That's a good tip, fishdealer, and a mistake I made more than once in my early days. If it's really cold out, then you should be a little cold when you start your walk to the stand. Unless it's 25 yards away that is! The last thing you want is to be all lathered up when you arrive at the place you plan to sit for hour after hour in intense cold. Nothing is more miserable! 

I understand that the UA stuff is expensive, but it works and you get what you pay for. My buddy poo poohed UA stuff for a while. But after his accident and the nerve and circulatory issues it caused, plus hearing quite a few guys at the hunting club sing their praises, he sprung for a pair of bottoms.

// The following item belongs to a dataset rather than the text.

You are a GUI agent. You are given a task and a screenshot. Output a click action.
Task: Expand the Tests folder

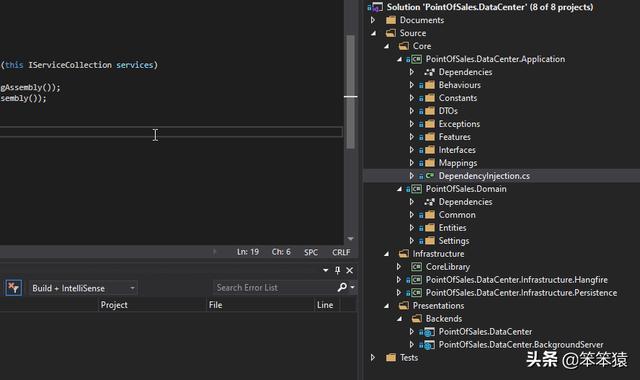pos(373,358)
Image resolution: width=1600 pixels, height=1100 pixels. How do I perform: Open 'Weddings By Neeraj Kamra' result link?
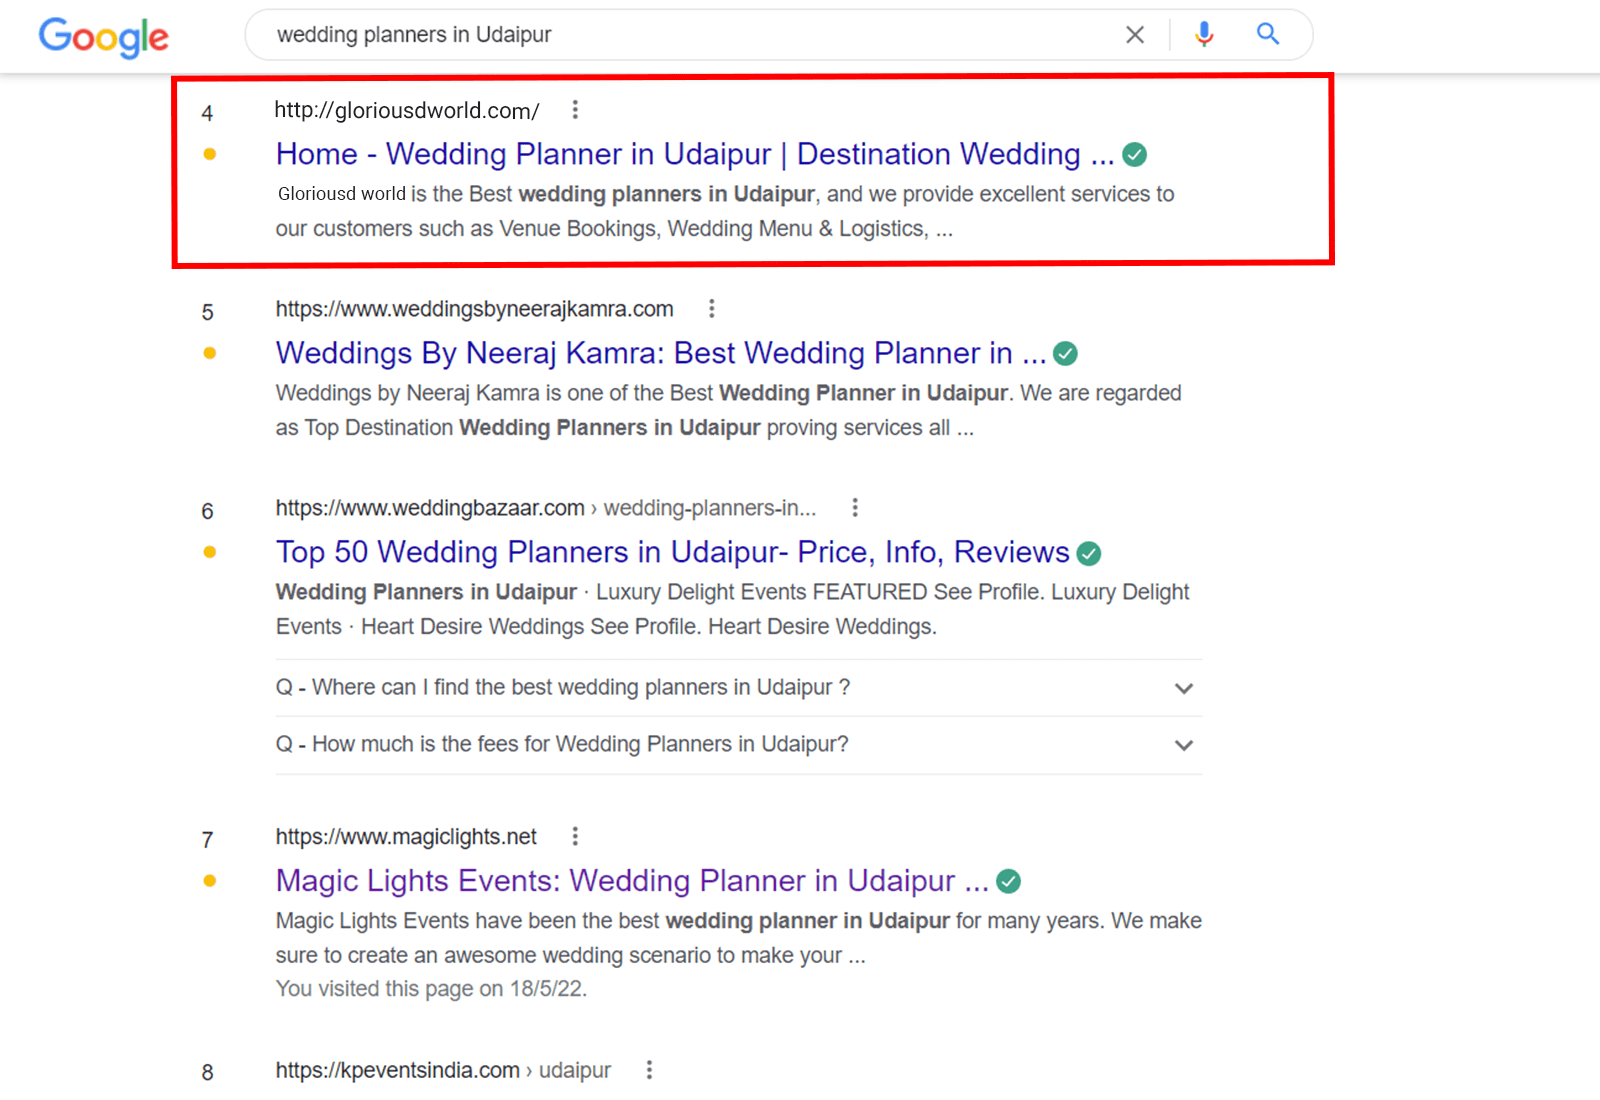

On top of everything else he's built like a stork! Skinny legs! He couldn't believe how well they worked. 

For those who have found less expensive alternatives that work, more power to you! I'm always up for a bargain, but you have to be careful. I remember a comment I heard from an elderly woman on a radio show years ago. I don't remember the exact subject matter, but it had to do with saving money or how people waste money. She said, something like, "I don't have a lot of money, so I can't afford to buy "cheap"! I save my money, and when I buy something it's top quality goods that last. I can't stand to have to buy something more than once because the first thing I bought didn't work or was so poorly made it didn't last!"


----------



## Ftw112 (Apr 6, 2013)

Thanks to all for the good info. I am also in the market for a quality set of base layer and was wondering if UA was worth the $$. Sounds like it's time to man up.


----------



## The Outdoor Connection (Jan 21, 2012)

Hanes has a new underwear that keeps you cool down in your nether regions. X-temp has wicking properties that draw out moisture from the cotton. Stay dry, and no I wasn't paid to say that


----------



## Pan Fisherman (May 15, 2014)

I'm with the majority here on under armour being pretty much unbeatable. I have a way around the cost by simply writing down my size and what model I want and give it to my wife or parents to get it for me for Christmas that way I get what I want and makes their shopping for me easier that's how I've collected 90 percent of my gear


----------



## Roscoe (Jul 22, 2007)

HamiltonKdog said:


> I still wear my old wool hunting jackket and pants and carry an oversize set of Frog Toggs in case it starts raining of heavy snow. Wool is great but not waterproof. If I were starting over, I would be looking at gor tex for my outer layer. I have an insulated gortex rainsuit that I use for winter fishing windproof, rainproof, lightweight and comfortable. Not as quiet as my wool, but woll is hard to beat from that standpoint.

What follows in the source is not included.